Written instruction: Count the lines in the rows below that contain the string "Expand", with case counting, and give only that number.

[begin Material for this task]

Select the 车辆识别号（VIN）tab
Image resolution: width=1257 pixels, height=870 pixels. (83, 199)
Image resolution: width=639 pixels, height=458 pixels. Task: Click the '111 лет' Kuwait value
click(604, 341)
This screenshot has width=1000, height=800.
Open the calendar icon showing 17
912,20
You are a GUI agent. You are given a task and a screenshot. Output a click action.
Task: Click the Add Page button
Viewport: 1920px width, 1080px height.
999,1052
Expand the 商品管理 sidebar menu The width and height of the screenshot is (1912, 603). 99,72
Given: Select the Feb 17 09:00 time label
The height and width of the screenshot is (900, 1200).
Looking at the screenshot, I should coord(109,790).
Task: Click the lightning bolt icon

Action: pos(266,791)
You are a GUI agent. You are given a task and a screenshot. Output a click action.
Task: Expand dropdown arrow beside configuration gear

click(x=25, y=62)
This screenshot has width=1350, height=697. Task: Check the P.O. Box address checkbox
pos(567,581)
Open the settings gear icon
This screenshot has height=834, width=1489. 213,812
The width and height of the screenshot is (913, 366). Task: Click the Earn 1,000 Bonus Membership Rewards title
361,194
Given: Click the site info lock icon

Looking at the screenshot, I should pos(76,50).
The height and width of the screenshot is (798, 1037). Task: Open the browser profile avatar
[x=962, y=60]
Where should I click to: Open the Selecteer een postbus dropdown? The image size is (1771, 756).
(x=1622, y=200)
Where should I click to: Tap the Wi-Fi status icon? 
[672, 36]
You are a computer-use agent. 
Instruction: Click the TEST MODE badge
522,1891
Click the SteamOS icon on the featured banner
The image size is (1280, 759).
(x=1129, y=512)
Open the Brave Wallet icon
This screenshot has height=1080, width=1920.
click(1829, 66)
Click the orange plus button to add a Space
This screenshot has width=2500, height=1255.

[end Material for this task]

Full output: 2